LPL cuts staff at Atria as it pitches stability to Commonwealth advisors

LPL cuts staff at Atria as it pitches stability to Commonwealth advisors
LPL Financial Fort Mill office
LPL is an acquisition machine, but the two deals are designed differently.
MAY 21, 2025

LPL Financial Holdings this month said it was laying off 55 workers in Houston who worked at Atria Wealth Solutions, a firm which LPL acquired last year.

At the same time, LPL is in the middle of a charm offensive designed to calm advisors within the near-3,000 financial advisors registered with Commonwealth Financial Network, which LPL announced it was acquiring for $2.7 billion at the end of March.

LPL is an acquisition machine, but the two deals are designed differently, LPL insiders and industry observers were quick to note.

The purchase of Atria, with 2,400 financial advisors and an asking price of $805 million, was built on eventually integrating the firm into LPL and benefiting from savings. Meanwhile, the acquisition of Commonwealth is built to keep the firm as a separate entity inside of LPL.

Atria reported the layoffs on May 14 to the Texas Workforce Commission, according to that organization’s website. The Atria broker-dealer, Next Financial Group, is based in Houston.

LPL announced in February 2024 it was buying Atria. At the time, one analyst noted such an effort to onboard or integrate 2,400 financial advisors onto LPL was a “complex” proposition.

After an acquisition, it’s typical for the buying broker-dealer to make overtures that change in staffing and procedures will be minimal, but then those promises over time eventually go by the wayside, industry observers noted. What’s unusual in LPL’s purchase of Commonwealth is the former’s assurances that this is a different kind of acquisition and the service-focused culture of Commonwealth will stay untouched.

“LPL has gone to great lengths to convey to the Commonwealth community that we remain intact and that the finest and best parts of the community and culture will be preserved,” said one veteran Commonwealth advisor who spoke privately to InvestmentNews about the matter. “And LPL has put that in writing.”

“All signs remain pointing that way,” the advisor said. “This is  not your typical M&A deal for a broker-dealer.”

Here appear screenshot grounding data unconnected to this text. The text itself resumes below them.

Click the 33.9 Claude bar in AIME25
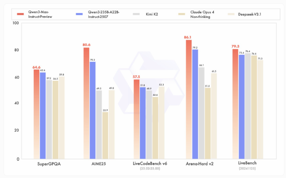This screenshot has width=286, height=178. coord(105,135)
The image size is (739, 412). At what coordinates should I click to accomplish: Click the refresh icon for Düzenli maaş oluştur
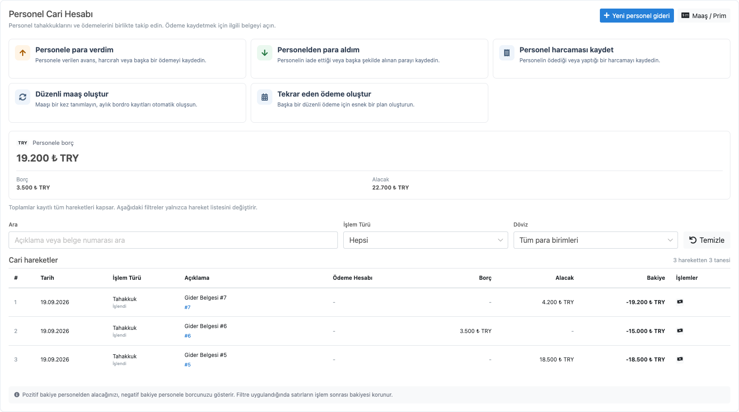coord(23,97)
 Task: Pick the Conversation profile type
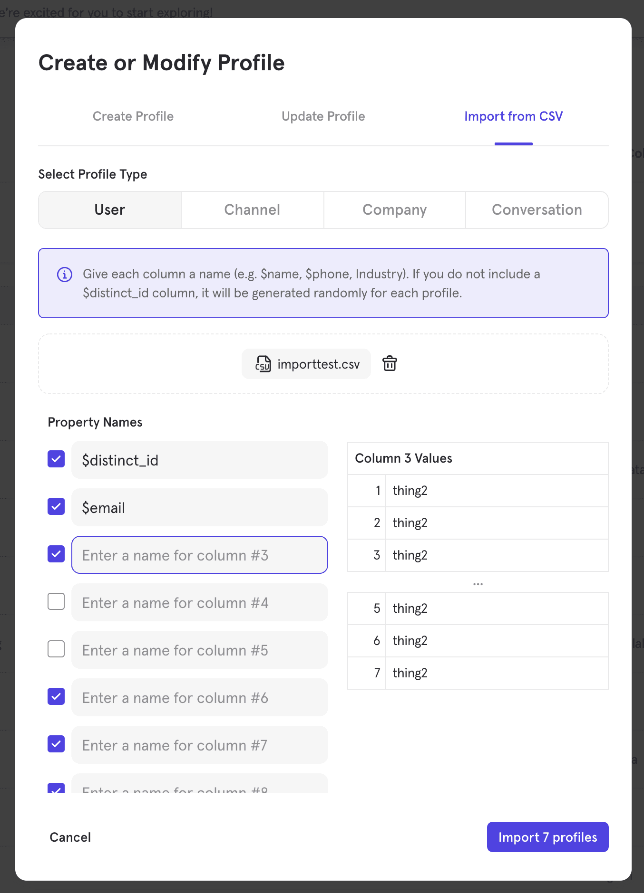coord(537,210)
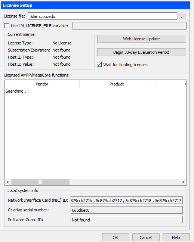
Task: Click the left scroll arrow of functions list
Action: point(8,182)

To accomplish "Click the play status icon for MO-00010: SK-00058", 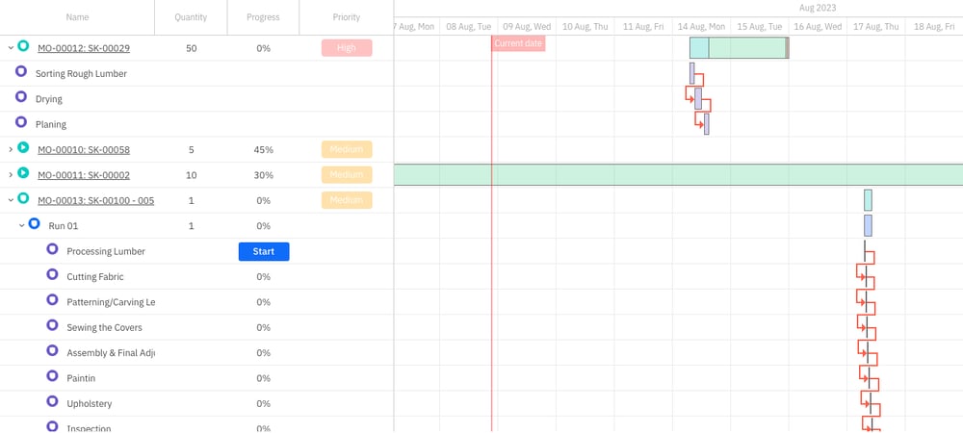I will tap(23, 148).
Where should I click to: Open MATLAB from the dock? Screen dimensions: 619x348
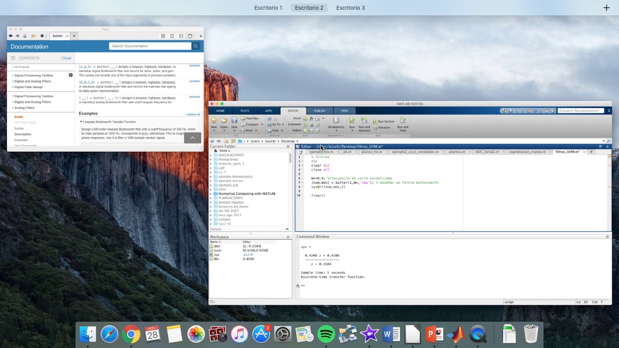pyautogui.click(x=456, y=334)

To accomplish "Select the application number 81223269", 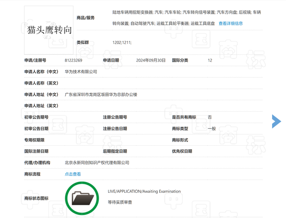I will pyautogui.click(x=73, y=60).
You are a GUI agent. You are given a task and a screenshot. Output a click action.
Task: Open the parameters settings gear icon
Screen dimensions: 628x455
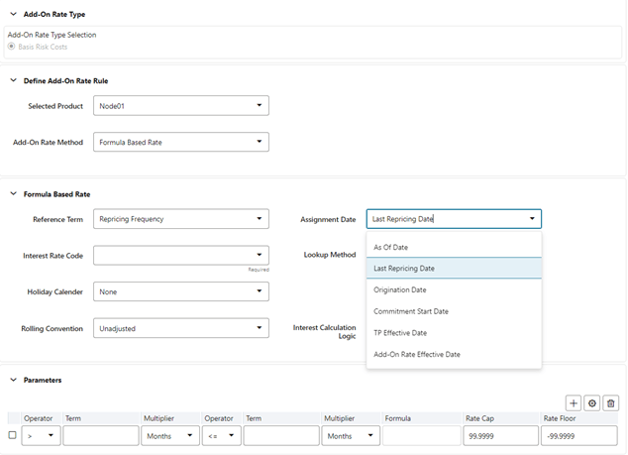592,403
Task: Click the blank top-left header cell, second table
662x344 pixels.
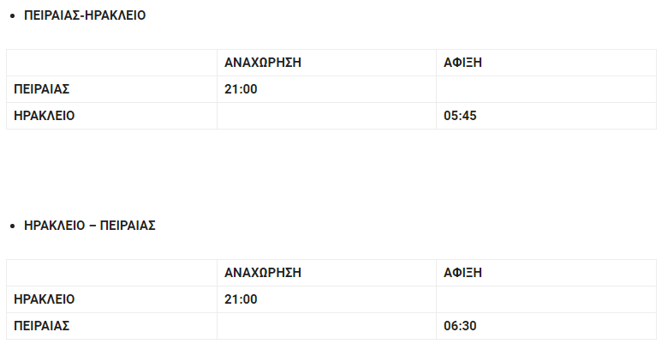Action: (112, 273)
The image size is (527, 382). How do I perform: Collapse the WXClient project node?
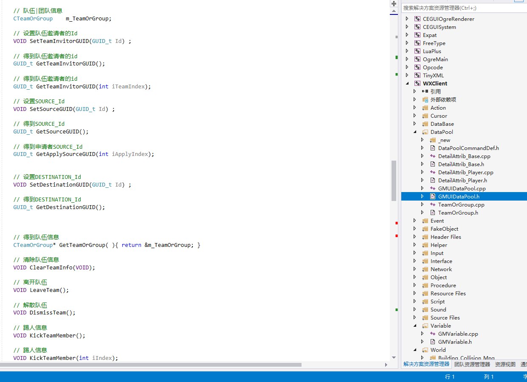pyautogui.click(x=407, y=84)
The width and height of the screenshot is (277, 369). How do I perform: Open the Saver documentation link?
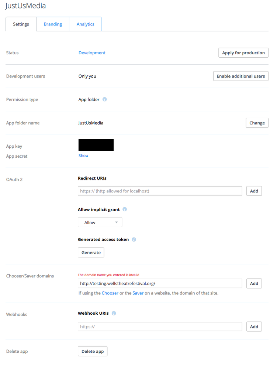pyautogui.click(x=138, y=293)
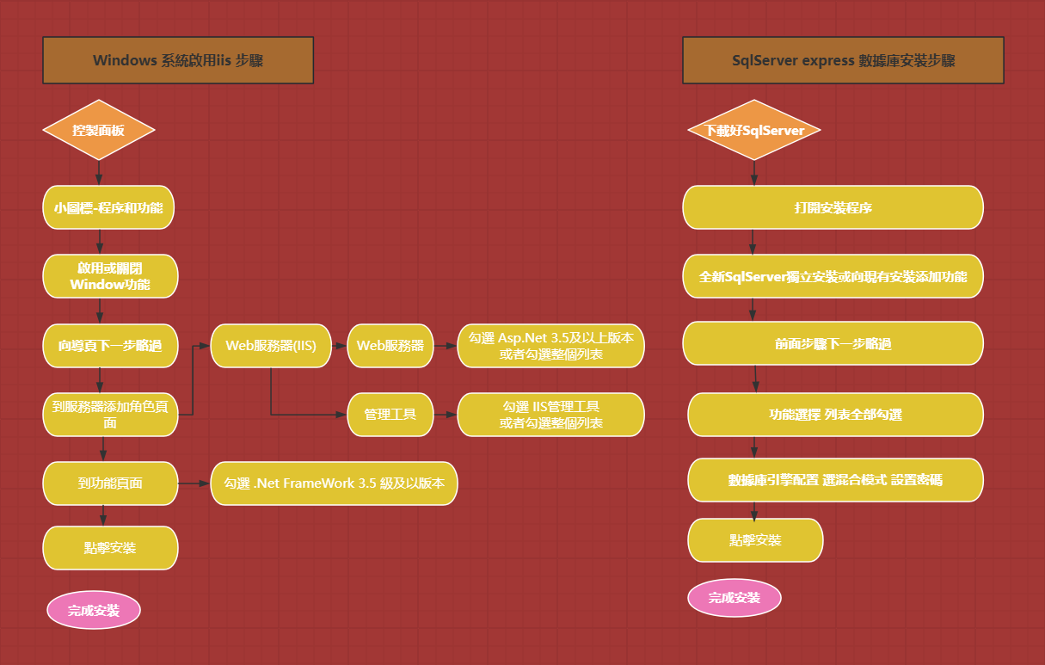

For years, Commonwealth Financial Network has presented itself in the marketplace as a boutique that focuses on service and culture and competed hotly with LPL for financial advisors.

The firm is a closely held partnership of more than a dozen executives, owned and controlled by Joseph Deitch, one of the forerunners of the independent contractor and registered investment advisor business model for advisors. Deitch has been the owner of Commonwealth for more than 40 years.

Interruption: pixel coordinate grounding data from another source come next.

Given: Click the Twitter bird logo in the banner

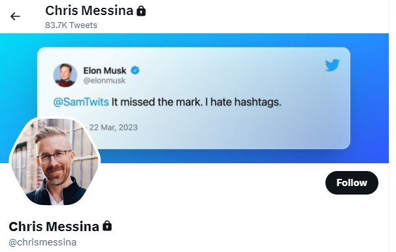Looking at the screenshot, I should pos(332,65).
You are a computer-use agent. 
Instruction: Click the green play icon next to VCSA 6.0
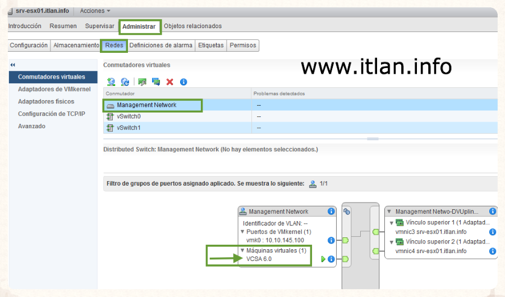click(323, 259)
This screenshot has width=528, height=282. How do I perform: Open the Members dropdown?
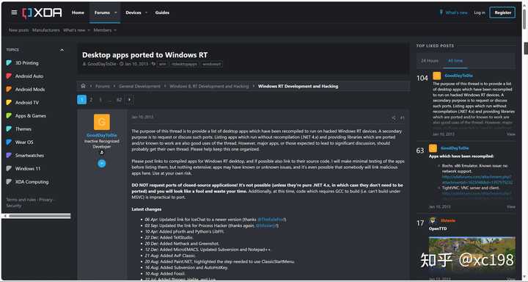[x=105, y=30]
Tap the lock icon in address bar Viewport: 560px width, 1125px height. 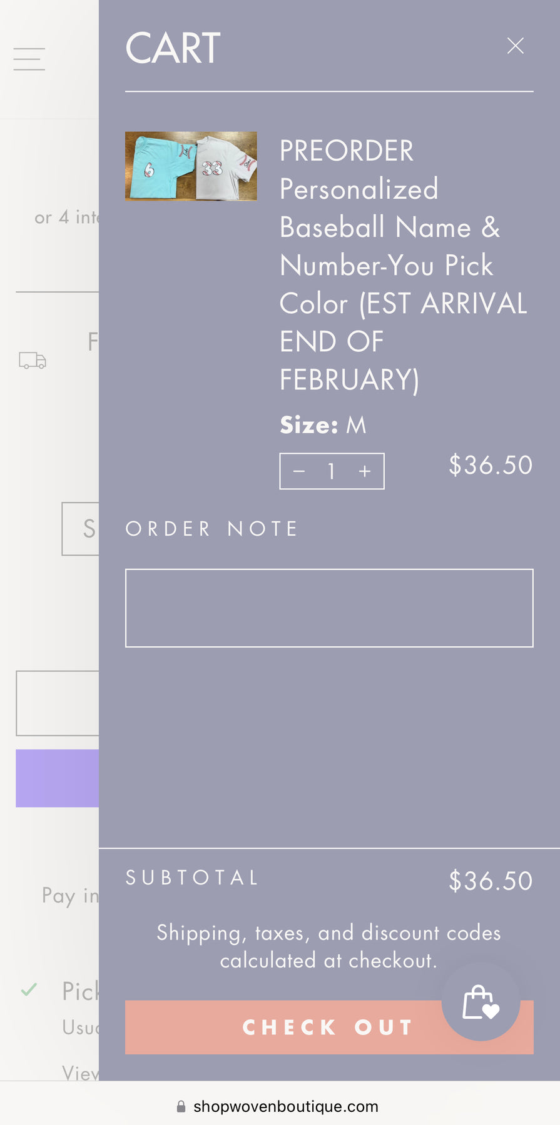click(x=181, y=1106)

A spokesperson for LPL was quick to note that LPL’s deals for Atria and Commonwealth were structured differently; LPL is absorbing Atria and its advisors while its is promising to keep its hands off Commonwealth.

“There’s never been the notion that Atria would be a standalone enterprise,” the LPL spokesperson said. “The Commonwealth deal is different and designed to keep the firm’s culture, brand and service.”

The spokesperson added that LPL has offered some of the laid off Atria employees new or different positions at the company. It’s not clear exactly the types of jobs those employees had.

Meanwhile, LPL has stated its goal is to retain 90% of Commonwealth’s advisors, even as competitors at large and small firm deluge those advisors with counter offers.

“The data say we are going to hit that number,” said Rich Steinmeier, LPL’s CEO in an interview last week and before the layoffs at Atria became public. “Our firm is going to be better in the future because it’s being combined with Commonwealth.”